═══ Exercise materials ═══
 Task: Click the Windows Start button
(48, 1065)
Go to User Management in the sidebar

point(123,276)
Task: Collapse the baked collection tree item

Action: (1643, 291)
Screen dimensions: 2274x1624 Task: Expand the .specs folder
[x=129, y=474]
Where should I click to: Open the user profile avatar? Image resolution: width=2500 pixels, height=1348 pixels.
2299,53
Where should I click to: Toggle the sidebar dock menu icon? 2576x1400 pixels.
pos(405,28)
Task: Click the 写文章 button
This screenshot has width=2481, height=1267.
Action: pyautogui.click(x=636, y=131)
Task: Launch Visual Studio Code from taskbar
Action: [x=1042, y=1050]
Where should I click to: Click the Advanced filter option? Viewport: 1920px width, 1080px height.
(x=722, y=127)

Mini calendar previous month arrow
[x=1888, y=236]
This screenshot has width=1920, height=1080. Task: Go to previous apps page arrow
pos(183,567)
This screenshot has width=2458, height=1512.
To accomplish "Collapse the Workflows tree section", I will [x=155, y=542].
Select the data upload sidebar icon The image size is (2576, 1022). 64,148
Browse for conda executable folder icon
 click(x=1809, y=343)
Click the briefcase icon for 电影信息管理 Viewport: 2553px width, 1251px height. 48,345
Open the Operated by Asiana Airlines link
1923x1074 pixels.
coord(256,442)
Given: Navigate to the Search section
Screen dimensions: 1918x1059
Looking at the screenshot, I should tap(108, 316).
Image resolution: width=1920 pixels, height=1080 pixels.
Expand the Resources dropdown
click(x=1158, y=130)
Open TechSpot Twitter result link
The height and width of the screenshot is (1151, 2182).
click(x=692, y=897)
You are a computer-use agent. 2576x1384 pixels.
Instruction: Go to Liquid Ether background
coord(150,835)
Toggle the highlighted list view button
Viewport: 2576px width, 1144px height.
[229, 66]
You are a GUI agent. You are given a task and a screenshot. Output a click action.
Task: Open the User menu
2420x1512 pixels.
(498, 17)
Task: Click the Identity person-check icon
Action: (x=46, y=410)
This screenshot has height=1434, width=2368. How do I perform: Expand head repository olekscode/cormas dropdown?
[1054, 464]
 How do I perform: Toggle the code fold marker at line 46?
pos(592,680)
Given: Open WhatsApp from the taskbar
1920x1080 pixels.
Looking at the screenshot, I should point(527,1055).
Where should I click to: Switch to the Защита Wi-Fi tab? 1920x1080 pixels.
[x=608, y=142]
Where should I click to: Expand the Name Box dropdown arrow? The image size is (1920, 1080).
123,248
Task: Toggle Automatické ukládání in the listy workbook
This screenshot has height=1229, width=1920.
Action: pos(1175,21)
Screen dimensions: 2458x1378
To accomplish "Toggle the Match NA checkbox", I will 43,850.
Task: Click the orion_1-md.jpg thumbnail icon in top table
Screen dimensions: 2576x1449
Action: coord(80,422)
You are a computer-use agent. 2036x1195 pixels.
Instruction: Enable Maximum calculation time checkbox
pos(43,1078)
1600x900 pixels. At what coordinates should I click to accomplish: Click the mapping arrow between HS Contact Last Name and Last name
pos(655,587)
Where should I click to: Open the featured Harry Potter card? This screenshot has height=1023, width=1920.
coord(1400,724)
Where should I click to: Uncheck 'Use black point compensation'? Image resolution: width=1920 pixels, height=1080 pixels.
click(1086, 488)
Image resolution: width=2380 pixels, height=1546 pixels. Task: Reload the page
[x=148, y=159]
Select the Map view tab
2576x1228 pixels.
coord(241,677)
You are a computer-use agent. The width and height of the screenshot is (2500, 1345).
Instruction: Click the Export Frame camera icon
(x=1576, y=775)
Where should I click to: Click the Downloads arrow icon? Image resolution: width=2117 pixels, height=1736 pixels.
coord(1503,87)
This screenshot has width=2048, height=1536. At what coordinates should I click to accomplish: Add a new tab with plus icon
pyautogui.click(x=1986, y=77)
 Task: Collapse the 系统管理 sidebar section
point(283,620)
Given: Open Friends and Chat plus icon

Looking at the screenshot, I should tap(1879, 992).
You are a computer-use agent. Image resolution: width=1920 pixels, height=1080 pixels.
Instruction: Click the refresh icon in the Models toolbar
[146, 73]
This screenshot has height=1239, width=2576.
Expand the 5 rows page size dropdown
═══
#### Your goal
The listing above is to be written out again word for word.

#### Problem solution
 Task: Click the Windows Start button
(48, 1065)
Go to User Management in the sidebar

point(123,276)
Task: Collapse the baked collection tree item

Action: (1643, 291)
Screen dimensions: 2274x1624 Task: Expand the .specs folder
[x=129, y=474]
Where should I click to: Open the user profile avatar? Image resolution: width=2500 pixels, height=1348 pixels.
2299,53
Where should I click to: Toggle the sidebar dock menu icon? 2576x1400 pixels.
pos(405,28)
Task: Click the 写文章 button
This screenshot has width=2481, height=1267.
Action: pyautogui.click(x=636, y=131)
Task: Launch Visual Studio Code from taskbar
Action: [x=1042, y=1050]
Where should I click to: Click the Advanced filter option? Viewport: 1920px width, 1080px height.
(x=722, y=127)

Mini calendar previous month arrow
[x=1888, y=236]
This screenshot has width=1920, height=1080. Task: Go to previous apps page arrow
pos(183,567)
This screenshot has width=2458, height=1512.
To accomplish "Collapse the Workflows tree section", I will [x=155, y=542].
Select the data upload sidebar icon The image size is (2576, 1022). 64,148
Browse for conda executable folder icon
 click(x=1809, y=343)
Click the briefcase icon for 电影信息管理 Viewport: 2553px width, 1251px height. 48,345
Open the Operated by Asiana Airlines link
1923x1074 pixels.
coord(256,442)
Given: Navigate to the Search section
Screen dimensions: 1918x1059
Looking at the screenshot, I should tap(108, 316).
Image resolution: width=1920 pixels, height=1080 pixels.
Expand the Resources dropdown
click(x=1158, y=130)
Open TechSpot Twitter result link
The height and width of the screenshot is (1151, 2182).
click(x=692, y=897)
You are a computer-use agent. 2576x1384 pixels.
Instruction: Go to Liquid Ether background
coord(150,835)
Toggle the highlighted list view button
Viewport: 2576px width, 1144px height.
[229, 66]
You are a GUI agent. You are given a task and a screenshot. Output a click action.
Task: Open the User menu
2420x1512 pixels.
(498, 17)
Task: Click the Identity person-check icon
Action: (x=46, y=410)
This screenshot has height=1434, width=2368. How do I perform: Expand head repository olekscode/cormas dropdown?
[1054, 464]
 How do I perform: Toggle the code fold marker at line 46?
pos(592,680)
Given: Open WhatsApp from the taskbar
1920x1080 pixels.
Looking at the screenshot, I should point(527,1055).
Where should I click to: Switch to the Защита Wi-Fi tab? 1920x1080 pixels.
[x=608, y=142]
Where should I click to: Expand the Name Box dropdown arrow? The image size is (1920, 1080).
123,248
Task: Toggle Automatické ukládání in the listy workbook
This screenshot has height=1229, width=1920.
Action: pos(1175,21)
Screen dimensions: 2458x1378
To accomplish "Toggle the Match NA checkbox", I will 43,850.
Task: Click the orion_1-md.jpg thumbnail icon in top table
Screen dimensions: 2576x1449
Action: coord(80,422)
You are a computer-use agent. 2036x1195 pixels.
Instruction: Enable Maximum calculation time checkbox
pos(43,1078)
1600x900 pixels. At what coordinates should I click to accomplish: Click the mapping arrow between HS Contact Last Name and Last name
pos(655,587)
Where should I click to: Open the featured Harry Potter card? This screenshot has height=1023, width=1920.
coord(1400,724)
Where should I click to: Uncheck 'Use black point compensation'? Image resolution: width=1920 pixels, height=1080 pixels.
click(1086, 488)
Image resolution: width=2380 pixels, height=1546 pixels. Task: Reload the page
[x=148, y=159]
Select the Map view tab
2576x1228 pixels.
coord(241,677)
You are a computer-use agent. The width and height of the screenshot is (2500, 1345).
Instruction: Click the Export Frame camera icon
(x=1576, y=775)
Where should I click to: Click the Downloads arrow icon? Image resolution: width=2117 pixels, height=1736 pixels.
coord(1503,87)
This screenshot has width=2048, height=1536. At what coordinates should I click to accomplish: Add a new tab with plus icon
pyautogui.click(x=1986, y=77)
 Task: Collapse the 系统管理 sidebar section
point(283,620)
Given: Open Friends and Chat plus icon

Looking at the screenshot, I should tap(1879, 992).
You are a computer-use agent. Image resolution: width=1920 pixels, height=1080 pixels.
Instruction: Click the refresh icon in the Models toolbar
[146, 73]
This screenshot has height=1239, width=2576.
Expand the 5 rows page size dropdown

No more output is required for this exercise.